• WORK TO DO:
Lay out the lines below as a JSON list of strings, one string per line, leaving out blank lines.
::::::::
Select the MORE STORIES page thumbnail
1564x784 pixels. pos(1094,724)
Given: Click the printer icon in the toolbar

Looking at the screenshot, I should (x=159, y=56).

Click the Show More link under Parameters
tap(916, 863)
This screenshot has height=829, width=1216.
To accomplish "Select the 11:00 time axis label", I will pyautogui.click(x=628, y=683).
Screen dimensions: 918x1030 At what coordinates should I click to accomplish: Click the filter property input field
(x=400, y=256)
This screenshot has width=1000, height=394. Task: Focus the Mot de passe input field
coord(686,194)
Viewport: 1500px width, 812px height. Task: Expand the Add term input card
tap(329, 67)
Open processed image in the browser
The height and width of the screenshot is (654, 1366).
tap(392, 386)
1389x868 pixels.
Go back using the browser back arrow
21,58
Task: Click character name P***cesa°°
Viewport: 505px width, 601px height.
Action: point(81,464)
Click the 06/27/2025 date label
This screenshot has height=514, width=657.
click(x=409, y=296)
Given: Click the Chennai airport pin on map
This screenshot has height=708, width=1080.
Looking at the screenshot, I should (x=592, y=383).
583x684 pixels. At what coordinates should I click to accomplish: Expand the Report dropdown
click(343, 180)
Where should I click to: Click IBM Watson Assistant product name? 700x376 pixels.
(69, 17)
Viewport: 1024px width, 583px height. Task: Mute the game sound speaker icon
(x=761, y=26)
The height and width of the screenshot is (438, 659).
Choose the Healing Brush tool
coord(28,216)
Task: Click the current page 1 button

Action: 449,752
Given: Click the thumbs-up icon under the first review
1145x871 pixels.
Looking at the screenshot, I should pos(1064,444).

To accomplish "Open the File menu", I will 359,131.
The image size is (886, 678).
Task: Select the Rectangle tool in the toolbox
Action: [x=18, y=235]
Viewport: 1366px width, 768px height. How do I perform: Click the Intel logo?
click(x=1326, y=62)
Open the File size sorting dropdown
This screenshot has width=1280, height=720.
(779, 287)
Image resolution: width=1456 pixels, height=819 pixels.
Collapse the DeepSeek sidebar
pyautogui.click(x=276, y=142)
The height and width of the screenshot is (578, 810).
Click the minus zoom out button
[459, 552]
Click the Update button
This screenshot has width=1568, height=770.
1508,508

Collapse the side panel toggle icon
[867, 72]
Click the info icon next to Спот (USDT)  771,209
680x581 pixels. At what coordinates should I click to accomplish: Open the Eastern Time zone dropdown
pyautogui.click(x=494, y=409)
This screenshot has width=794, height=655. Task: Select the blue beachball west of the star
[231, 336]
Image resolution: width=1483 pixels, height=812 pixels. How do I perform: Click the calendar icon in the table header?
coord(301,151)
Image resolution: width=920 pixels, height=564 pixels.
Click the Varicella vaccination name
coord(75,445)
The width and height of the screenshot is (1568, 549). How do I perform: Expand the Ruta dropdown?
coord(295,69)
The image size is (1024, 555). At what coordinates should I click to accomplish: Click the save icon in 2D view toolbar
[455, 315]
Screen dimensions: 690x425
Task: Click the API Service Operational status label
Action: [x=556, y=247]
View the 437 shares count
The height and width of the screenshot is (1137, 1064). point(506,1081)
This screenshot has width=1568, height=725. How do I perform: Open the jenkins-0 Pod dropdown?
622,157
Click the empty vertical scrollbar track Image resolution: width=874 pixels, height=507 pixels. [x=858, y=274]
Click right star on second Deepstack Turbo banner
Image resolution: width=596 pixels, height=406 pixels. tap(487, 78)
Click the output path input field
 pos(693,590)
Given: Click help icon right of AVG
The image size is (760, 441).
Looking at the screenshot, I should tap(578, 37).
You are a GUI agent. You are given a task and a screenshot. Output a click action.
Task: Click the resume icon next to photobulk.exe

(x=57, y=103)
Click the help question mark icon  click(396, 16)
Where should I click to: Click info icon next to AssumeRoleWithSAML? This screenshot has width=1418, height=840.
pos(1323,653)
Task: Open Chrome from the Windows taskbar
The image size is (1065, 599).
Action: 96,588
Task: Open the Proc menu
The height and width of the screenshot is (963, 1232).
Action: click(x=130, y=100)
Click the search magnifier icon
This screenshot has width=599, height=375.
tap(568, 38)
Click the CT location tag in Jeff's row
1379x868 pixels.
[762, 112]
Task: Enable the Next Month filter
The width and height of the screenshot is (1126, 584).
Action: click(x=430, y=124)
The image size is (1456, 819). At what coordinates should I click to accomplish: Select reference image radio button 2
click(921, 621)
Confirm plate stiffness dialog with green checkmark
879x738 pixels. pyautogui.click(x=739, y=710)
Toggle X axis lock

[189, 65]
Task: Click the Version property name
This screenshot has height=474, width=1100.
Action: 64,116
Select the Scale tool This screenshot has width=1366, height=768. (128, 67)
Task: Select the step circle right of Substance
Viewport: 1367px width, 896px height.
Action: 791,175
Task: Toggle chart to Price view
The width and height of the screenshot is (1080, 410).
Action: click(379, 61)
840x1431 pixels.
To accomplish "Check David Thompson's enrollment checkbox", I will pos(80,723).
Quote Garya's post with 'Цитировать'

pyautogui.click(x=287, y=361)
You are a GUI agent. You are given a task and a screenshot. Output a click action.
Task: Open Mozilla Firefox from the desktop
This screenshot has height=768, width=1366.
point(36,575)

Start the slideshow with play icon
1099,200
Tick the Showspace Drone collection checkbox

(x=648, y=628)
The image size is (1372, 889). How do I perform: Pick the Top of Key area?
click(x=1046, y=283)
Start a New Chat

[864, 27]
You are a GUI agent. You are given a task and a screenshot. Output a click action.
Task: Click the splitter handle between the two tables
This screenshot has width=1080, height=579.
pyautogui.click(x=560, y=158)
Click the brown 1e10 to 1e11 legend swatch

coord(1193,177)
::::::::
• RESULT OF THE TASK:
[
  "Select the MORE STORIES page thumbnail",
  "1564x784 pixels. pos(1094,724)",
  "Given: Click the printer icon in the toolbar",
  "Looking at the screenshot, I should (x=159, y=56).",
  "Click the Show More link under Parameters",
  "tap(916, 863)",
  "This screenshot has height=829, width=1216.",
  "To accomplish \"Select the 11:00 time axis label\", I will pyautogui.click(x=628, y=683).",
  "Screen dimensions: 918x1030 At what coordinates should I click to accomplish: Click the filter property input field",
  "(x=400, y=256)",
  "This screenshot has width=1000, height=394. Task: Focus the Mot de passe input field",
  "coord(686,194)",
  "Viewport: 1500px width, 812px height. Task: Expand the Add term input card",
  "tap(329, 67)",
  "Open processed image in the browser",
  "The height and width of the screenshot is (654, 1366).",
  "tap(392, 386)",
  "1389x868 pixels.",
  "Go back using the browser back arrow",
  "21,58",
  "Task: Click character name P***cesa°°",
  "Viewport: 505px width, 601px height.",
  "Action: point(81,464)",
  "Click the 06/27/2025 date label",
  "This screenshot has height=514, width=657.",
  "click(x=409, y=296)",
  "Given: Click the Chennai airport pin on map",
  "This screenshot has height=708, width=1080.",
  "Looking at the screenshot, I should (x=592, y=383).",
  "583x684 pixels. At what coordinates should I click to accomplish: Expand the Report dropdown",
  "click(343, 180)",
  "Where should I click to: Click IBM Watson Assistant product name? 700x376 pixels.",
  "(69, 17)",
  "Viewport: 1024px width, 583px height. Task: Mute the game sound speaker icon",
  "(x=761, y=26)",
  "The height and width of the screenshot is (438, 659).",
  "Choose the Healing Brush tool",
  "coord(28,216)",
  "Task: Click the current page 1 button",
  "Action: 449,752",
  "Given: Click the thumbs-up icon under the first review",
  "1145x871 pixels.",
  "Looking at the screenshot, I should pos(1064,444).",
  "To accomplish \"Open the File menu\", I will 359,131.",
  "The image size is (886, 678).",
  "Task: Select the Rectangle tool in the toolbox",
  "Action: [x=18, y=235]",
  "Viewport: 1366px width, 768px height. How do I perform: Click the Intel logo?",
  "click(x=1326, y=62)",
  "Open the File size sorting dropdown",
  "This screenshot has width=1280, height=720.",
  "(779, 287)",
  "Image resolution: width=1456 pixels, height=819 pixels.",
  "Collapse the DeepSeek sidebar",
  "pyautogui.click(x=276, y=142)",
  "The height and width of the screenshot is (578, 810).",
  "Click the minus zoom out button",
  "[459, 552]",
  "Click the Update button",
  "This screenshot has width=1568, height=770.",
  "1508,508",
  "Collapse the side panel toggle icon",
  "[867, 72]",
  "Click the info icon next to Спот (USDT)  771,209",
  "680x581 pixels. At what coordinates should I click to accomplish: Open the Eastern Time zone dropdown",
  "pyautogui.click(x=494, y=409)",
  "This screenshot has width=794, height=655. Task: Select the blue beachball west of the star",
  "[231, 336]",
  "Image resolution: width=1483 pixels, height=812 pixels. How do I perform: Click the calendar icon in the table header?",
  "coord(301,151)",
  "Image resolution: width=920 pixels, height=564 pixels.",
  "Click the Varicella vaccination name",
  "coord(75,445)",
  "The width and height of the screenshot is (1568, 549). How do I perform: Expand the Ruta dropdown?",
  "coord(295,69)",
  "The image size is (1024, 555). At what coordinates should I click to accomplish: Click the save icon in 2D view toolbar",
  "[455, 315]",
  "Screen dimensions: 690x425",
  "Task: Click the API Service Operational status label",
  "Action: [x=556, y=247]",
  "View the 437 shares count",
  "The height and width of the screenshot is (1137, 1064). point(506,1081)",
  "This screenshot has width=1568, height=725. How do I perform: Open the jenkins-0 Pod dropdown?",
  "622,157",
  "Click the empty vertical scrollbar track Image resolution: width=874 pixels, height=507 pixels. [x=858, y=274]",
  "Click right star on second Deepstack Turbo banner",
  "Image resolution: width=596 pixels, height=406 pixels. tap(487, 78)",
  "Click the output path input field",
  " pos(693,590)",
  "Given: Click help icon right of AVG",
  "The image size is (760, 441).",
  "Looking at the screenshot, I should tap(578, 37).",
  "You are a GUI agent. You are given a task and a screenshot. Output a click action.",
  "Task: Click the resume icon next to photobulk.exe",
  "(x=57, y=103)",
  "Click the help question mark icon  click(396, 16)",
  "Where should I click to: Click info icon next to AssumeRoleWithSAML? This screenshot has width=1418, height=840.",
  "pos(1323,653)",
  "Task: Open Chrome from the Windows taskbar",
  "The image size is (1065, 599).",
  "Action: 96,588",
  "Task: Open the Proc menu",
  "The height and width of the screenshot is (963, 1232).",
  "Action: click(x=130, y=100)",
  "Click the search magnifier icon",
  "This screenshot has width=599, height=375.",
  "tap(568, 38)",
  "Click the CT location tag in Jeff's row",
  "1379x868 pixels.",
  "[762, 112]",
  "Task: Enable the Next Month filter",
  "The width and height of the screenshot is (1126, 584).",
  "Action: click(x=430, y=124)",
  "The image size is (1456, 819). At what coordinates should I click to accomplish: Select reference image radio button 2",
  "click(921, 621)",
  "Confirm plate stiffness dialog with green checkmark",
  "879x738 pixels. pyautogui.click(x=739, y=710)",
  "Toggle X axis lock",
  "[189, 65]",
  "Task: Click the Version property name",
  "This screenshot has height=474, width=1100.",
  "Action: 64,116",
  "Select the Scale tool This screenshot has width=1366, height=768. (128, 67)",
  "Task: Select the step circle right of Substance",
  "Viewport: 1367px width, 896px height.",
  "Action: 791,175",
  "Task: Toggle chart to Price view",
  "The width and height of the screenshot is (1080, 410).",
  "Action: click(379, 61)",
  "840x1431 pixels.",
  "To accomplish \"Check David Thompson's enrollment checkbox\", I will pos(80,723).",
  "Quote Garya's post with 'Цитировать'",
  "pyautogui.click(x=287, y=361)",
  "You are a GUI agent. You are given a task and a screenshot. Output a click action.",
  "Task: Open Mozilla Firefox from the desktop",
  "This screenshot has height=768, width=1366.",
  "point(36,575)",
  "Start the slideshow with play icon",
  "1099,200",
  "Tick the Showspace Drone collection checkbox",
  "(x=648, y=628)",
  "The image size is (1372, 889). How do I perform: Pick the Top of Key area?",
  "click(x=1046, y=283)",
  "Start a New Chat",
  "[864, 27]",
  "You are a GUI agent. You are given a task and a screenshot. Output a click action.",
  "Task: Click the splitter handle between the two tables",
  "This screenshot has width=1080, height=579.",
  "pyautogui.click(x=560, y=158)",
  "Click the brown 1e10 to 1e11 legend swatch",
  "coord(1193,177)"
]